→ **Information supplied**
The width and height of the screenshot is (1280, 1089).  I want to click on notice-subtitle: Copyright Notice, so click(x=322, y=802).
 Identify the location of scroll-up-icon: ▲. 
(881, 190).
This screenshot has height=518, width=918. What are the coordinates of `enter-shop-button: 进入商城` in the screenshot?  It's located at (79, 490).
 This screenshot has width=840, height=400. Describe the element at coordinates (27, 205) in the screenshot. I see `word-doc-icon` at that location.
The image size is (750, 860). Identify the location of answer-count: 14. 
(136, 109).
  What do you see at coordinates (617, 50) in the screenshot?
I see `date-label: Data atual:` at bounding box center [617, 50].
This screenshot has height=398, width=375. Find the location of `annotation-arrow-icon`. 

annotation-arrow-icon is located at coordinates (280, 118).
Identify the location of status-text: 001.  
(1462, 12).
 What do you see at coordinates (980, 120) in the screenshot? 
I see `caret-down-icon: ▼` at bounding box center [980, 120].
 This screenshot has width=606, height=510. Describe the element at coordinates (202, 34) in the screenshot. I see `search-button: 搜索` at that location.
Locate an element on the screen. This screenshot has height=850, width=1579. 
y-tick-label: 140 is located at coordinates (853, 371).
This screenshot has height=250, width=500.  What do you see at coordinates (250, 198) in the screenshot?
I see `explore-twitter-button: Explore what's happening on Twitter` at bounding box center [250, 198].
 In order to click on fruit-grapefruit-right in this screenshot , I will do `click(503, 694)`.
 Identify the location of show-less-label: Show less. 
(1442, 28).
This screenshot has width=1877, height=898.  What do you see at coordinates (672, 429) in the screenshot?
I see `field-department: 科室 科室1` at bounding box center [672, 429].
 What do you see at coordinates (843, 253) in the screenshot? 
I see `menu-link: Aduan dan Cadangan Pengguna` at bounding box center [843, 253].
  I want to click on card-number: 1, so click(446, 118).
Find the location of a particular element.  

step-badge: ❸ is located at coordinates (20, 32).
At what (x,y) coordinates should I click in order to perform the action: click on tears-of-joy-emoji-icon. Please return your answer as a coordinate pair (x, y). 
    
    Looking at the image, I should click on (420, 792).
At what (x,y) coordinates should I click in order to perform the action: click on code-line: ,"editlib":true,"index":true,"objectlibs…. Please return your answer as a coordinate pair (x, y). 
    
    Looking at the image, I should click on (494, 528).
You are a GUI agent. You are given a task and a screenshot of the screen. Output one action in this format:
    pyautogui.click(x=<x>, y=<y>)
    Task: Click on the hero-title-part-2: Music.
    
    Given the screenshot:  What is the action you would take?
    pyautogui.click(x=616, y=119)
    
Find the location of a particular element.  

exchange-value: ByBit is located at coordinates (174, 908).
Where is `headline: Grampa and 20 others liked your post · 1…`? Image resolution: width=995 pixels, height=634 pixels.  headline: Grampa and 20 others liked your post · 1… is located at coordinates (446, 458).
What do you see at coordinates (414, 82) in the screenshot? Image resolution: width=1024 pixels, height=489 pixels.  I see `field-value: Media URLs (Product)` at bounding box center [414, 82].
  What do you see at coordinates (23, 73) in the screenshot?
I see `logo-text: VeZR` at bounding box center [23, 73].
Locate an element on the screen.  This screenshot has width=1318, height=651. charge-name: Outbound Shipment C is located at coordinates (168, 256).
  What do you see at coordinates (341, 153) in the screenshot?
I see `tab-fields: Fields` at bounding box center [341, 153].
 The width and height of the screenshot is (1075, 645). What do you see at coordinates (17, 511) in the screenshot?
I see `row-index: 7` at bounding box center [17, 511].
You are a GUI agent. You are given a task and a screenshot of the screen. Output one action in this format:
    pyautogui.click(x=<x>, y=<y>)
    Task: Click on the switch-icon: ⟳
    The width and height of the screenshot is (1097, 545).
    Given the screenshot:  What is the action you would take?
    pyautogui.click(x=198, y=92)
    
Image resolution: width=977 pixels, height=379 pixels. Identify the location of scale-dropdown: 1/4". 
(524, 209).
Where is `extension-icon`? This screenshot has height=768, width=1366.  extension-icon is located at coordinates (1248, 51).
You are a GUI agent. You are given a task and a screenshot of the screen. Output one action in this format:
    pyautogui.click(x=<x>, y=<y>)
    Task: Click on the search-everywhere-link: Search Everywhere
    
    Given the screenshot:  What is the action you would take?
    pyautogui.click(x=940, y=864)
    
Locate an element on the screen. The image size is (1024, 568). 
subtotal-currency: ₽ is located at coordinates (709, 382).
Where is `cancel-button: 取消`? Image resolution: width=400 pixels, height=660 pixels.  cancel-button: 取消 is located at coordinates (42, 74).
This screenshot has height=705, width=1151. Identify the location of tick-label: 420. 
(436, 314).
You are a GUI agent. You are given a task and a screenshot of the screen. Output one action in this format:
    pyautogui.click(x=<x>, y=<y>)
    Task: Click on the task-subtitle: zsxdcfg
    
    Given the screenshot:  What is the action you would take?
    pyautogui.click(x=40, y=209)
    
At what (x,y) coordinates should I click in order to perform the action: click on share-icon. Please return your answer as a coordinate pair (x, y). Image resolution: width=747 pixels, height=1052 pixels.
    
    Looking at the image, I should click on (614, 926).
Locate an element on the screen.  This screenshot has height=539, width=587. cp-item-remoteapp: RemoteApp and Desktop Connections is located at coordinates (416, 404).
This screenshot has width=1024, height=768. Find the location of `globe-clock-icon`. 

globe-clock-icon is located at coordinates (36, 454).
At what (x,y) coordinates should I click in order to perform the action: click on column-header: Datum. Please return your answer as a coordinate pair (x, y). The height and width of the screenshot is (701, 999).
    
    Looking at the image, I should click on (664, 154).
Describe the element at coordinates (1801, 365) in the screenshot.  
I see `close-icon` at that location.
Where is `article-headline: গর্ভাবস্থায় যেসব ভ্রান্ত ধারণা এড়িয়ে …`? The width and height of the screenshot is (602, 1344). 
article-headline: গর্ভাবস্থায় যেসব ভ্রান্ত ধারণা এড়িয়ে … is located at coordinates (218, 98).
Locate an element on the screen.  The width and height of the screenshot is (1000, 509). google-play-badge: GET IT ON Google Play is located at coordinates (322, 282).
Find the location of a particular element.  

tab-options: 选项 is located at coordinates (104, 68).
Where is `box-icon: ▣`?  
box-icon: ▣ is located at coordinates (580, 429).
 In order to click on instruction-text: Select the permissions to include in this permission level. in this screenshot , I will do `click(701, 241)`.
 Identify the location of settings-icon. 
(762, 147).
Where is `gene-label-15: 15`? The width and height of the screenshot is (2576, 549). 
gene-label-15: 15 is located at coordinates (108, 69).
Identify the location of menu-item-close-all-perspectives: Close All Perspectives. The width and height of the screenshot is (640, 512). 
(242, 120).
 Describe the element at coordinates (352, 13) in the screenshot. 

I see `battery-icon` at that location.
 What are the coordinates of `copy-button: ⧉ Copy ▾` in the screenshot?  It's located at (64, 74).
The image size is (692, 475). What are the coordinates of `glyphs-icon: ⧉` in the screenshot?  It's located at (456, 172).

→ **Task objective**
Rewrite all of the records above as a JSON list of strings, with one string for each line and no strings for blank lines.

→ **Exercise response**
[
  "The width and height of the screenshot is (1280, 1089).  I want to click on notice-subtitle: Copyright Notice, so click(x=322, y=802).",
  " Identify the location of scroll-up-icon: ▲. ",
  "(881, 190).",
  "This screenshot has height=518, width=918. What are the coordinates of `enter-shop-button: 进入商城` in the screenshot?  It's located at (79, 490).",
  " This screenshot has width=840, height=400. Describe the element at coordinates (27, 205) in the screenshot. I see `word-doc-icon` at that location.",
  "The image size is (750, 860). Identify the location of answer-count: 14. ",
  "(136, 109).",
  "  What do you see at coordinates (617, 50) in the screenshot?",
  "I see `date-label: Data atual:` at bounding box center [617, 50].",
  "This screenshot has height=398, width=375. Find the location of `annotation-arrow-icon`. ",
  "annotation-arrow-icon is located at coordinates (280, 118).",
  "Identify the location of status-text: 001.  ",
  "(1462, 12).",
  " What do you see at coordinates (980, 120) in the screenshot? ",
  "I see `caret-down-icon: ▼` at bounding box center [980, 120].",
  " This screenshot has width=606, height=510. Describe the element at coordinates (202, 34) in the screenshot. I see `search-button: 搜索` at that location.",
  "Locate an element on the screen. This screenshot has height=850, width=1579. ",
  "y-tick-label: 140 is located at coordinates (853, 371).",
  "This screenshot has height=250, width=500.  What do you see at coordinates (250, 198) in the screenshot?",
  "I see `explore-twitter-button: Explore what's happening on Twitter` at bounding box center [250, 198].",
  " In order to click on fruit-grapefruit-right in this screenshot , I will do `click(503, 694)`.",
  " Identify the location of show-less-label: Show less. ",
  "(1442, 28).",
  "This screenshot has width=1877, height=898.  What do you see at coordinates (672, 429) in the screenshot?",
  "I see `field-department: 科室 科室1` at bounding box center [672, 429].",
  " What do you see at coordinates (843, 253) in the screenshot? ",
  "I see `menu-link: Aduan dan Cadangan Pengguna` at bounding box center [843, 253].",
  "  I want to click on card-number: 1, so click(446, 118).",
  "Find the location of a particular element.  ",
  "step-badge: ❸ is located at coordinates (20, 32).",
  "At what (x,y) coordinates should I click in order to perform the action: click on tears-of-joy-emoji-icon. Please return your answer as a coordinate pair (x, y). ",
  "    Looking at the image, I should click on (420, 792).",
  "At what (x,y) coordinates should I click in order to perform the action: click on code-line: ,\"editlib\":true,\"index\":true,\"objectlibs…. Please return your answer as a coordinate pair (x, y). ",
  "    Looking at the image, I should click on (494, 528).",
  "You are a GUI agent. You are given a task and a screenshot of the screen. Output one action in this format:",
  "    pyautogui.click(x=<x>, y=<y>)",
  "    Task: Click on the hero-title-part-2: Music.",
  "    Given the screenshot:  What is the action you would take?",
  "    pyautogui.click(x=616, y=119)",
  "Find the location of a particular element.  ",
  "exchange-value: ByBit is located at coordinates (174, 908).",
  "Where is `headline: Grampa and 20 others liked your post · 1…`? Image resolution: width=995 pixels, height=634 pixels.  headline: Grampa and 20 others liked your post · 1… is located at coordinates (446, 458).",
  "What do you see at coordinates (414, 82) in the screenshot? Image resolution: width=1024 pixels, height=489 pixels.  I see `field-value: Media URLs (Product)` at bounding box center [414, 82].",
  "  What do you see at coordinates (23, 73) in the screenshot?",
  "I see `logo-text: VeZR` at bounding box center [23, 73].",
  "Locate an element on the screen.  This screenshot has width=1318, height=651. charge-name: Outbound Shipment C is located at coordinates (168, 256).",
  "  What do you see at coordinates (341, 153) in the screenshot?",
  "I see `tab-fields: Fields` at bounding box center [341, 153].",
  " The width and height of the screenshot is (1075, 645). What do you see at coordinates (17, 511) in the screenshot?",
  "I see `row-index: 7` at bounding box center [17, 511].",
  "You are a GUI agent. You are given a task and a screenshot of the screen. Output one action in this format:",
  "    pyautogui.click(x=<x>, y=<y>)",
  "    Task: Click on the switch-icon: ⟳",
  "    The width and height of the screenshot is (1097, 545).",
  "    Given the screenshot:  What is the action you would take?",
  "    pyautogui.click(x=198, y=92)",
  "Image resolution: width=977 pixels, height=379 pixels. Identify the location of scale-dropdown: 1/4\". ",
  "(524, 209).",
  "Where is `extension-icon`? This screenshot has height=768, width=1366.  extension-icon is located at coordinates (1248, 51).",
  "You are a GUI agent. You are given a task and a screenshot of the screen. Output one action in this format:",
  "    pyautogui.click(x=<x>, y=<y>)",
  "    Task: Click on the search-everywhere-link: Search Everywhere",
  "    Given the screenshot:  What is the action you would take?",
  "    pyautogui.click(x=940, y=864)",
  "Locate an element on the screen. The image size is (1024, 568). ",
  "subtotal-currency: ₽ is located at coordinates (709, 382).",
  "Where is `cancel-button: 取消`? Image resolution: width=400 pixels, height=660 pixels.  cancel-button: 取消 is located at coordinates (42, 74).",
  "This screenshot has height=705, width=1151. Identify the location of tick-label: 420. ",
  "(436, 314).",
  "You are a GUI agent. You are given a task and a screenshot of the screen. Output one action in this format:",
  "    pyautogui.click(x=<x>, y=<y>)",
  "    Task: Click on the task-subtitle: zsxdcfg",
  "    Given the screenshot:  What is the action you would take?",
  "    pyautogui.click(x=40, y=209)",
  "At what (x,y) coordinates should I click in order to perform the action: click on share-icon. Please return your answer as a coordinate pair (x, y). Image resolution: width=747 pixels, height=1052 pixels.",
  "    Looking at the image, I should click on (614, 926).",
  "Locate an element on the screen.  This screenshot has height=539, width=587. cp-item-remoteapp: RemoteApp and Desktop Connections is located at coordinates (416, 404).",
  "This screenshot has width=1024, height=768. Find the location of `globe-clock-icon`. ",
  "globe-clock-icon is located at coordinates (36, 454).",
  "At what (x,y) coordinates should I click in order to perform the action: click on column-header: Datum. Please return your answer as a coordinate pair (x, y). The height and width of the screenshot is (701, 999).",
  "    Looking at the image, I should click on (664, 154).",
  "Describe the element at coordinates (1801, 365) in the screenshot.  ",
  "I see `close-icon` at that location.",
  "Where is `article-headline: গর্ভাবস্থায় যেসব ভ্রান্ত ধারণা এড়িয়ে …`? The width and height of the screenshot is (602, 1344). ",
  "article-headline: গর্ভাবস্থায় যেসব ভ্রান্ত ধারণা এড়িয়ে … is located at coordinates (218, 98).",
  "Locate an element on the screen.  The width and height of the screenshot is (1000, 509). google-play-badge: GET IT ON Google Play is located at coordinates (322, 282).",
  "Find the location of a particular element.  ",
  "tab-options: 选项 is located at coordinates (104, 68).",
  "Where is `box-icon: ▣`?  ",
  "box-icon: ▣ is located at coordinates (580, 429).",
  " In order to click on instruction-text: Select the permissions to include in this permission level. in this screenshot , I will do `click(701, 241)`.",
  " Identify the location of settings-icon. ",
  "(762, 147).",
  "Where is `gene-label-15: 15`? The width and height of the screenshot is (2576, 549). ",
  "gene-label-15: 15 is located at coordinates (108, 69).",
  "Identify the location of menu-item-close-all-perspectives: Close All Perspectives. The width and height of the screenshot is (640, 512). ",
  "(242, 120).",
  " Describe the element at coordinates (352, 13) in the screenshot. ",
  "I see `battery-icon` at that location.",
  " What are the coordinates of `copy-button: ⧉ Copy ▾` in the screenshot?  It's located at (64, 74).",
  "The image size is (692, 475). What are the coordinates of `glyphs-icon: ⧉` in the screenshot?  It's located at (456, 172)."
]